Backs bent double hags, we trudged through the sand. I looked all around me, I was being driven insane by the vast space of nothing but sand and sky. Like all Royal Marines, no one ever asked or wanted to do this, but there was no turning back now as I was already submerged into the centre of this scorching desert. I looked up at the sky, the sun was dominating and unforgiving, and so was the 20kg of gear that hung around my waist like dead meat.

I wasn't alone, I had a small group of 5 people, including my friend, Aadil. We both met through training and had been friends ever since, almost like brothers, and have even kept in touch outside the warzone. Our 5-man group set off to the war-ridden streets of Mosul just when I felt something sink underneath my foot. I looked down. It was a mine. There was a second of silence, then a bang as I was flung into the air like a ragdoll. Then, blackout.

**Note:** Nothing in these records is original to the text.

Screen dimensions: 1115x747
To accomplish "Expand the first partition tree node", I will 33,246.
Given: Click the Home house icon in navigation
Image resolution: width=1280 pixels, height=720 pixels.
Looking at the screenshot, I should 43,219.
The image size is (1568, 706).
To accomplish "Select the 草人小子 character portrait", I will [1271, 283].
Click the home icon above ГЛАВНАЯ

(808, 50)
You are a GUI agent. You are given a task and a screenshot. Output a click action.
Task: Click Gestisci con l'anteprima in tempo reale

I woke up. My joints ached. My head ached. My arms and legs ached. I looked up and saw two other British soldiers pulling me out of the wrecked and burning street and into the safety of an armoured jeep. I blacked out again.

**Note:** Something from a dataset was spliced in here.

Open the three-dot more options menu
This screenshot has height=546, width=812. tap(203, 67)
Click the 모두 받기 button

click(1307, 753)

I stared at the raindrops racing down my windows and at the cars passing by. It had been 6 months since the incident. I was treated for injuries, more than I could remember. Aadil had had similar injuries. I could still taste fresh blood in my mouth, I guess it must have been the flashbacks I kept on getting. I was meant to be recovering at home for 4 months but I knew I was not getting back on the battlefield anytime soon thanks to Covid-19. I decided to try and keep myself busy by doing everything except for contacting Aadil, although I kept promising myself time and time again to contact him. It doesn’t matter, I have lots of time.

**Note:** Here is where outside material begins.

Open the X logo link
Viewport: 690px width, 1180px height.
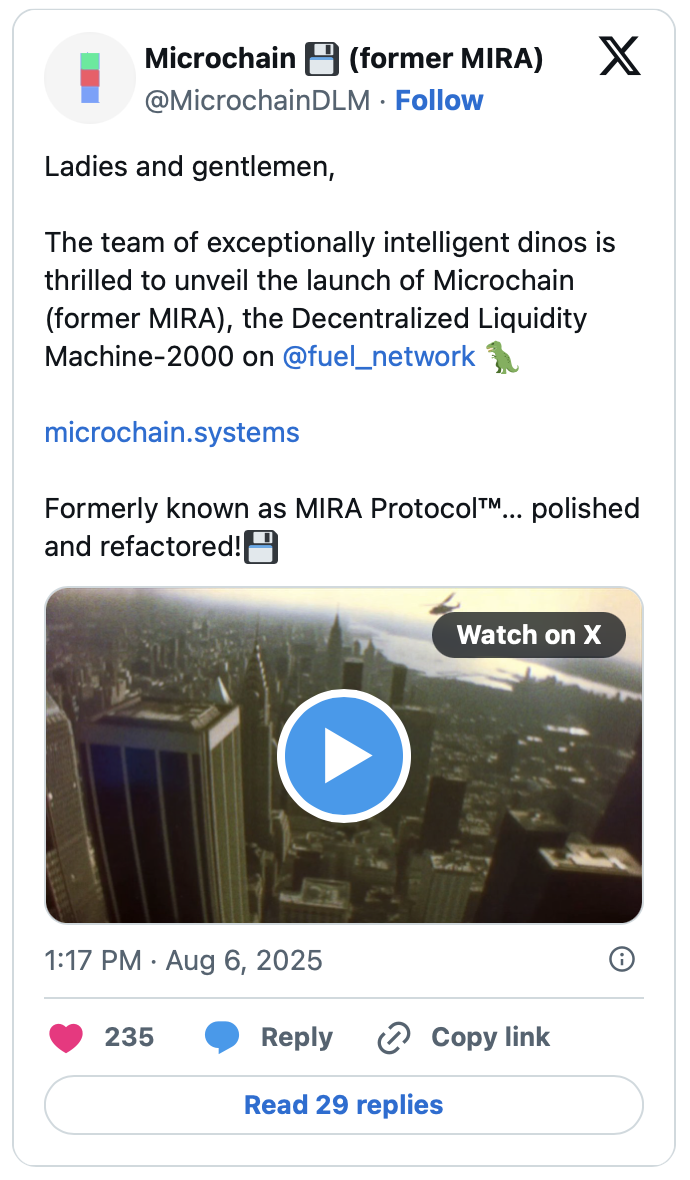(x=620, y=58)
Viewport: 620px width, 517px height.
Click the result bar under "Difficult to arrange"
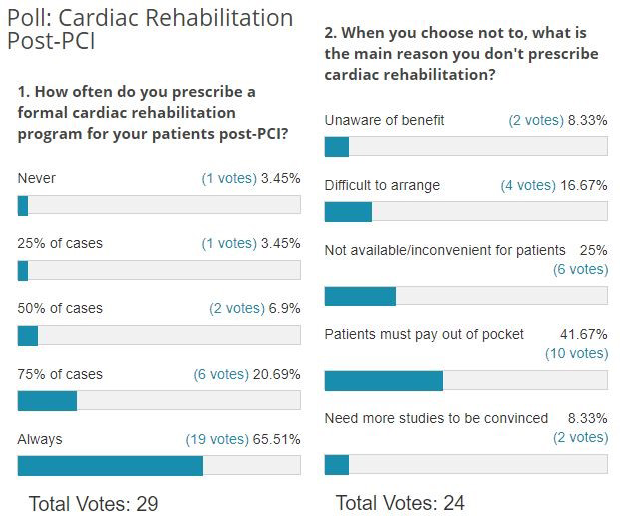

The phone rang when I was about to bite the last morsel of my lunch. I picked up the phone. It was a Metropolitan police officer.

"Good evening sir, do you have a minute?", said the officer.

I could sense bad news dawning on me but I replied:

"Yes, carry on."

"Unfortunately, your friend, Aadil, took his own life, possibly because of undiagnosed PTSD. I am very sorry for your loss"

I cut the call. I slumped on the bed. I didn’t even want to think it was true. My mind went back and forth to try and think whether it was my fault. Then, the answer appeared. I should have contacted him. I should have asked how he was feeling. Maybe then, it would have all been different. But I couldn't bring him back now. It was too late. He died in vain.